Расследование Бранча зависает в неопределенности, и, судя по всему, ему суждено в этом состоянии и остаться. Признавая необходимость определенности и завершенности, Бранч вместе с тем отказывается бросать дело раньше времени и покупаться на совпадения и паранойю. «Он пишет историю, — говорят нам, — а не исследование того, как люди поддаются паранойе» (L, 59). Хотя Бранч и настаивает на том, что «в данных нам фактах масса загадок, в них полно заговоров, совпадений, неуточненных деталей, тупиков, разнообразных интерпретаций», делающих лишним придумывание «грандиозной и искусной схемы», тем не менее он признает, что в деталях просматривается «бесконечная многозначительность». Даже если он и перестанет нуждаться в «плане, безупречно разветвляющемся в десятке направлений», ему придется признать, что «факты действительно резонируют, разве нет?» (L, 59).
В интервью Делилло заявил (в чем-то неискренне), что художественная литература «избавляет историю от ее путаницы» и тем самым создает некую форму «спасительной истины» и «ощущение того, что мы нашли решение».[233] Но сосредотачиваясь на «ритмах и симметрии, которых мы просто больше нигде не встречаем» (еще одно высказывание Делилло по поводу функции романа), «Весы» в то же время содержат шанс на то, что завершенность и определенность это не более чем удобные выдумки. По сути, роман делает Николаса Бранча из всех нас.
Помимо того что роман «Весы» исследует пространство между причинностью и случайностью, в нем рассматриваются и формы действия, лежащие между противоположностями в виде теорий об убийце-одиночке и теорий заговора. В постоянном смещении и рефрейминге действия и двойного действия, Освальд в романе предстает и одиночной силой, контролирующей свои действия (выстрелить в президента, чтобы помочь бедной маленькой Кубе), и одновременно пешкой в более крупном заговоре. В этом смысле «Весы» воскрешают альтернативу с «убийцей-одиночкой» лишь для того, чтобы создать такого Освальда, который оказывается не настолько «одиноким», как мы могли бы представить, ибо он вписан в широкую социальную и текстуальную ткань постмодернистской Америки.
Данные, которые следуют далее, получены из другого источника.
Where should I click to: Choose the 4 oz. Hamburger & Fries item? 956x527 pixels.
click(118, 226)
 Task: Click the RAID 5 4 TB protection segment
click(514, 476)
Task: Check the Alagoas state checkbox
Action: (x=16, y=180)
Сам момент убийства изображен в «Весах» как разрыв в цепи и причинности, и действия. Эта сцена описывается так, как видит ее Освальд, когда смотрит в прицел своей винтовки из окна пятого этажа склада школьных учебников. Теоретически этот подход должен обеспечить идеальную повествовательную позицию, позволяющую дать окончательное объяснение делу (либо Освальд виновен, либо нет), но вместо этого текст зависает где-то между теорией убийцы-одиночки и теорией заговора. Мы видим, как Освальд делает два первых выстрела, ранив президента и губернатора Коннолли, и только он нажимает на курок — это должен быть третий, смертельный выстрел, как голова президента разлетается на куски у Освальда в прицеле:
Ли начал стрелять в третий раз, он был в процессе, в тот момент он нажимал на курок.
Свет был таким ярким, что проникал прямо в сердце.
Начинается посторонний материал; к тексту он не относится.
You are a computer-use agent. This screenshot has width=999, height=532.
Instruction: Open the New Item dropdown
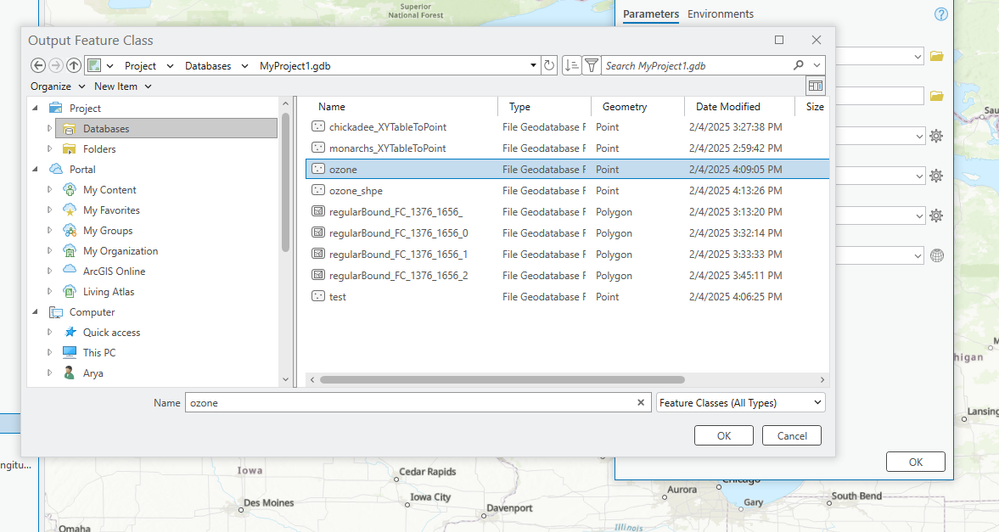[x=122, y=86]
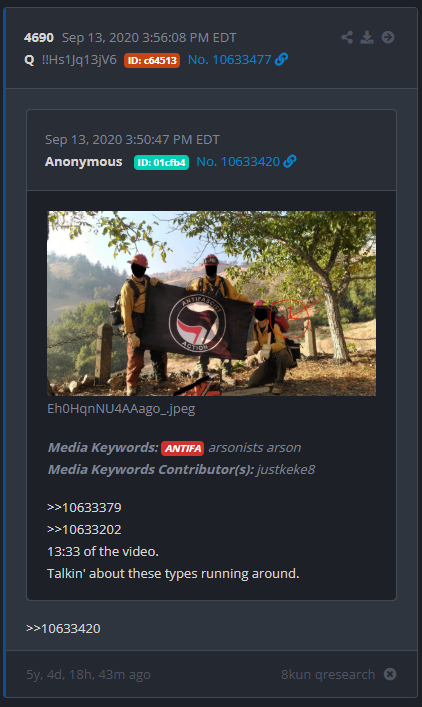Click the reply reference >>10633202
The height and width of the screenshot is (707, 422).
coord(84,529)
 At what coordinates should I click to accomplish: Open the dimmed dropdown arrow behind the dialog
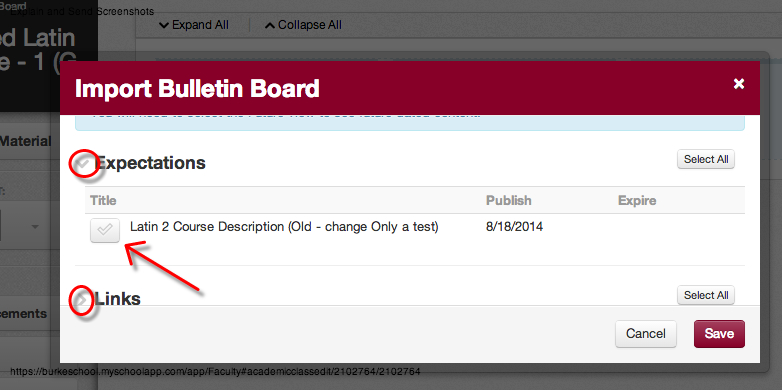35,227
В центре прицела возникла белая вспышка. Какой-то ужасный всплеск, взрыв. Отчего-то голова президента вспыхнула. Он рухнул назад, окруженный со всех сторон клубами пыли.
Потом его вдруг стало видно вновь: он все еще лежал на своем сидении. О, он был мертв, мертв.
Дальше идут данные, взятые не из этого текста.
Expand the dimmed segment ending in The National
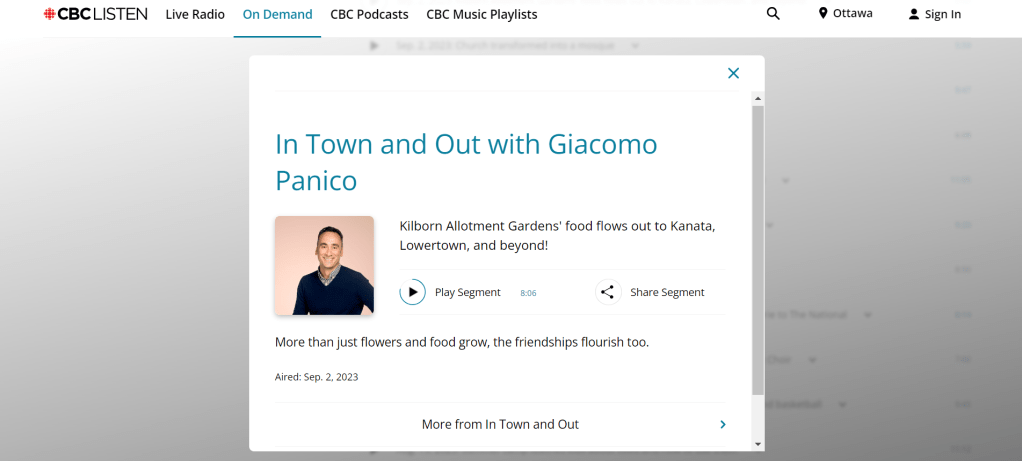 point(867,315)
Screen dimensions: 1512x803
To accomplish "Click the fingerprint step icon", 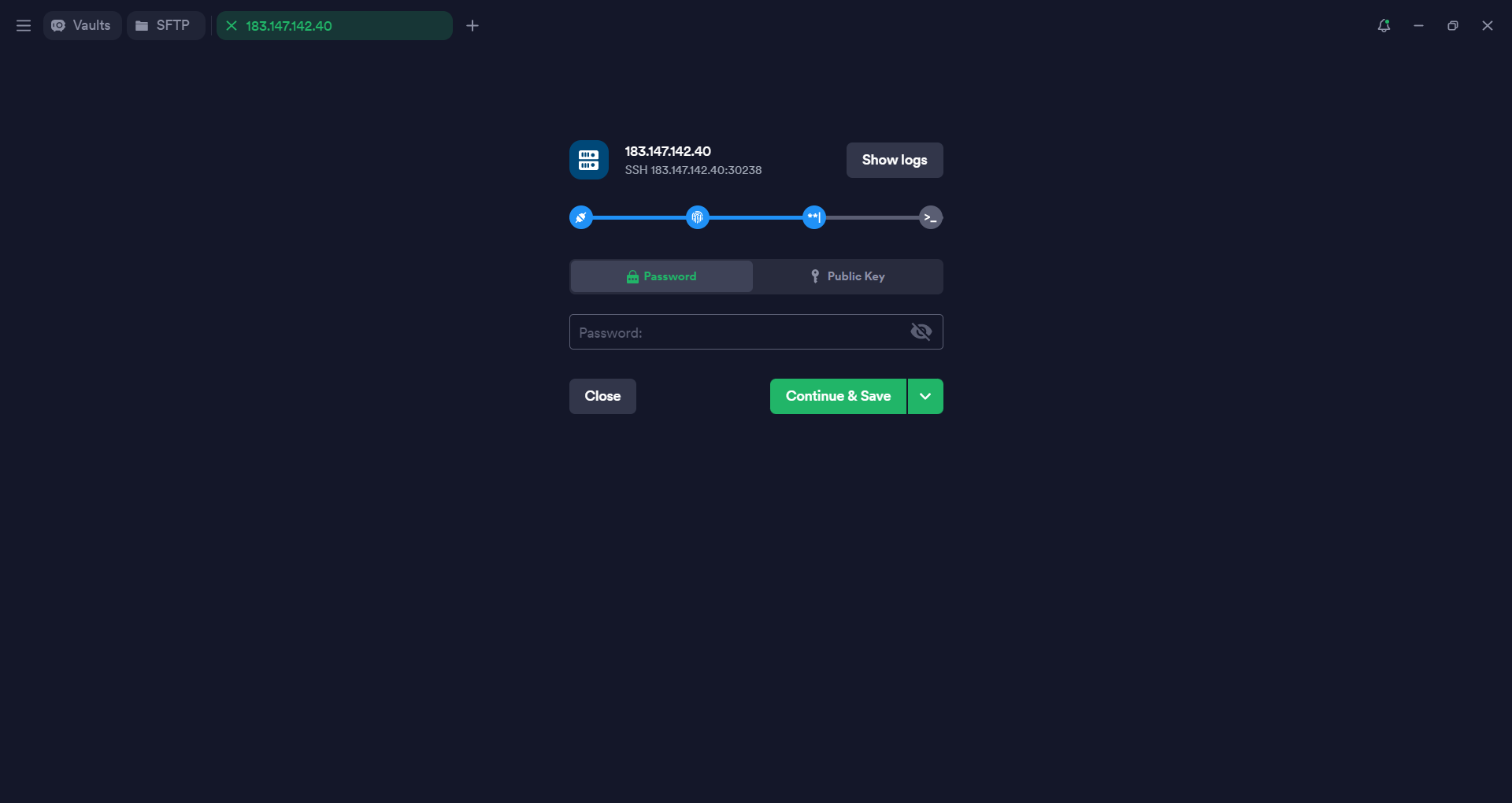I will tap(697, 217).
Ли отвел голову от прицела, посмотрев направо (L, 400).
Сначала ни читатель, ни Освальд не понимают, что же произошло. В этих замедленных покадровых предложениях действующая сила или причинность никак не атрибутируются, но потом мы все-таки осознаем, что выстрелил кто-то другой. В тексте подчеркивается, что Освальд был «в процессе», даже то, что «в тот момент он нажимал на курок», однако происходит не то, что он планировал. Между его намерениями и чьим-то заговором образовался неустранимый разрыв. В то бесконечно малое мгновение, которое требуется, чтобы нажать на курок, выясняется, что Освальд не полностью контролирует свои действия и в то же время не является простой пешкой в чьей-то игре. В «Секретных материалах», спустя шесть лет, после того как агент Малдер обнаружил, что между причиной и следствием часто существует запутанная и неясная связь, он вынужден признать, что ирония действия стала постоянным явлением с учетом «этих необъяснимых взаимосвязей в нашей жизни, которые не являются случайными и вместе с тем не поддаются нашему контролю».[234]
В более развернутой схеме американской истории для Делилло убийство Кеннеди запоздало становится не только неким искажением в представлениях Освальда о действии, но и «аберрацией в сердцевине реальности», по словам Бранча (L, 15). В интервью, которое Делилло давал на двадцать пятую годовщину со дня убийства, он объяснил, что «все мы со временем ощутили, что на протяжении этих двадцати пяти лет нам недоставало чувства контролируемой реальности. Во многом это ощущение утраты зародилось в тот момент в Далласе».[235] С одной стороны, комментарий Делилло — это просто еще одно мнение, отражающее ощущение тяжелой потери и нехватки четкой ориентации, которое заразило Америку в последние десятилетия. В «Весах» убийство Кеннеди описывается как «семь секунд, сломавших хребет американской эпохе» (L, 181). Но описание смерти президента как аберрации в сердцевине реальности предполагает более сложное прочтение современной истории. Короче говоря, убийство парадоксальным образом становится причиной нарушения «управляемой» причинности.
232
Sous rature — под вычеркивание (франц.). To есть оно зачеркнуто, но не удалено, а оставлено. Одно из любимых выражений Жака Деррида.